◆ YOUR ASSIGNMENT
Repeat word for word the stretch from "When I was a" through "out of nowhere?" in the piece below on living as a creative with Friedreich's ataxia.

Life as a Creative with Friedreich's Ataxia

BY LIBBY SCHWERS

When I was a freshman in college, studying art and graphic design, I was walking with my friends through the parking lot of my dorm building. I was struggling to keep up with their normal walking pace. At one point, I lost my balance, tripped over my own feet, and fell to the cement. I overheard another group of college students laughing and one of them said, “How did she just fall?! She’s not even wearing high heels.” My friends helped me up, and even though we all laughed it off and kept walking, I couldn’t help but feel like something was wrong with me. Those kids were right, how did I just fall out of nowhere?

Throughout the remainder of college, similar instances like this kept happening–I’d fall down suddenly, walking to class was a struggle every day, I’d hang onto the railing for dear life when using the stairs. I could barely carry my art supplies to the studio. I always told myself and others, “I’m so clumsy!” but I was actually really scared because I felt like my condition was getting worse. At the time, I didn’t know what to do or how to explain what I was going through. My social anxiety was crippling.

I eventually started seeing doctors and getting assessments done to get answers. After about six months of appointments with no luck, I finally saw a neurologist at the University of Iowa that told me, “I think you have Friedreich's Ataxia.”

The only reason I had previously heard of FA was through my extensive Google searching to try and figure out what was wrong with me. My symptoms made perfect sense. The doctors took a blood sample, sent it off to a genetic testing lab, and a few days before I graduated college, I got a phone call telling me my test for Friedreich’s Ataxia was positive.

At first, I felt such a sense of relief. I had an answer to why I’d been feeling so off for years. Then, I went back to Google’s definition of FA: 


Friedreich's ataxia is an inherited disorder that affects the nervous system. Symptoms often begin in late childhood and can include trouble walking, fatigue, changes in sensation, and slowed speech. The symptoms get worse over time. People with FA tend to have a shorter life expectancy than normal. Most young people diagnosed with FA require mobility aids such as a cane, walker, or wheelchair by their teens or early 20s.

Yikes.

At age 21, I had so many aspirations for how my life would look. FA was not what I envisioned. I was crushed. 

I’ve been a creative person my entire life. I worried that my FA diagnosis would limit my creative abilities and that I’d eventually lose that creative energy.

◆ SOURCE INFORMATION
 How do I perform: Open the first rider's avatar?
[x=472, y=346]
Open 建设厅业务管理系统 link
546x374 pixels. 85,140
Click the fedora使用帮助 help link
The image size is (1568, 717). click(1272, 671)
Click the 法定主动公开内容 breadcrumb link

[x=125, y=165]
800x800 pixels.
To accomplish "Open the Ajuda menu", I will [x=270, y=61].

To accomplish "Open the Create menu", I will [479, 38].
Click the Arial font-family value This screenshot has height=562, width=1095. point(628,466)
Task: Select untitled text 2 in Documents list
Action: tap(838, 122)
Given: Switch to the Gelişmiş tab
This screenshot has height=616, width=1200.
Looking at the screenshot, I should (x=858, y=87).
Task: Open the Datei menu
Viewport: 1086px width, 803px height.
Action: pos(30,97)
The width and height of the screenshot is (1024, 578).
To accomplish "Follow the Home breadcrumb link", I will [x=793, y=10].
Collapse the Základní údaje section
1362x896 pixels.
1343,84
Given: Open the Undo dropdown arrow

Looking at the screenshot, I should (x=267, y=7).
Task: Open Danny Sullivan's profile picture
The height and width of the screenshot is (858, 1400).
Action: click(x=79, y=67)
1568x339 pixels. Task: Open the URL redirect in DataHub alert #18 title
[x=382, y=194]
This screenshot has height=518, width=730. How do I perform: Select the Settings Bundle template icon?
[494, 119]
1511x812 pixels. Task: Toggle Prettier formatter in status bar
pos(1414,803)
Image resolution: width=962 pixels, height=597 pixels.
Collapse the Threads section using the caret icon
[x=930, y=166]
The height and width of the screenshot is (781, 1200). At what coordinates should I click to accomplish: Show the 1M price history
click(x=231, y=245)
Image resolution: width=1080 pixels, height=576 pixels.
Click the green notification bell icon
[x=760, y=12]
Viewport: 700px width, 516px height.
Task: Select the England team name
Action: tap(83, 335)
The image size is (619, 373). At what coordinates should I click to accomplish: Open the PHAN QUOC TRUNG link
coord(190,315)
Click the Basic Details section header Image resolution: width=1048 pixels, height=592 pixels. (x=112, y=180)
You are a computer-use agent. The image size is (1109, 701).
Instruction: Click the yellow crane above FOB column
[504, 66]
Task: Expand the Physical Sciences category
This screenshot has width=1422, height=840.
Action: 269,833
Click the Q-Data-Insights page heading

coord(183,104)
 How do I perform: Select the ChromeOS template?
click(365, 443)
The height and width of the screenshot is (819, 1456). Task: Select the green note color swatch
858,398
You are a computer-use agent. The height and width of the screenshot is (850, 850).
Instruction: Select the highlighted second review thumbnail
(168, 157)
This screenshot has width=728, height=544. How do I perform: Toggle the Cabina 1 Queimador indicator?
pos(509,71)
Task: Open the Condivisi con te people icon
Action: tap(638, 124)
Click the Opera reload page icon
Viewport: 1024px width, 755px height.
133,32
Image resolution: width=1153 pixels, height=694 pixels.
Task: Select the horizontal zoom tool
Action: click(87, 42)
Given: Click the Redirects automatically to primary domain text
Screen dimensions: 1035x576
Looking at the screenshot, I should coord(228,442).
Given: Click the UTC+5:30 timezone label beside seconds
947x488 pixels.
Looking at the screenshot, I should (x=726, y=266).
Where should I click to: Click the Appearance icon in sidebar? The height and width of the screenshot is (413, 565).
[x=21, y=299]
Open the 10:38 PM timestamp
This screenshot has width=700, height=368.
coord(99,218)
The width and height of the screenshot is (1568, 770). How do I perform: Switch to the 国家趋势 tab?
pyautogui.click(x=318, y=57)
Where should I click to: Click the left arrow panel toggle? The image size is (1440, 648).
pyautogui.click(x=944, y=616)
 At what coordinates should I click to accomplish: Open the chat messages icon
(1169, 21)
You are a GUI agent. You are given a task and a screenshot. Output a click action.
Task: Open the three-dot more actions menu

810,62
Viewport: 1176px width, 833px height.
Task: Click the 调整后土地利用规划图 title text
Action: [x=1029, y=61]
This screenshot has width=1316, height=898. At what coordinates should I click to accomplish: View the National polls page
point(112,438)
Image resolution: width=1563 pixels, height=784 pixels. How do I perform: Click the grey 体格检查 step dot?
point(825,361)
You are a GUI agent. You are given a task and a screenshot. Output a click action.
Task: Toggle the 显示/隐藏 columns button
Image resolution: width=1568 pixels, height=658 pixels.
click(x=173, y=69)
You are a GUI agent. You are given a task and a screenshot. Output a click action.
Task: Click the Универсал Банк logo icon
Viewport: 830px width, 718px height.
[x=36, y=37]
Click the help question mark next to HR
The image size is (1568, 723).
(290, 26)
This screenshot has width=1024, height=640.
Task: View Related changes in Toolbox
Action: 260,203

◆ EXPECTED ANSWER
When I was a freshman in college, studying art and graphic design, I was walking with my friends through the parking lot of my dorm building. I was struggling to keep up with their normal walking pace. At one point, I lost my balance, tripped over my own feet, and fell to the cement. I overheard another group of college students laughing and one of them said, “How did she just fall?! She’s not even wearing high heels.” My friends helped me up, and even though we all laughed it off and kept walking, I couldn’t help but feel like something was wrong with me. Those kids were right, how did I just fall out of nowhere?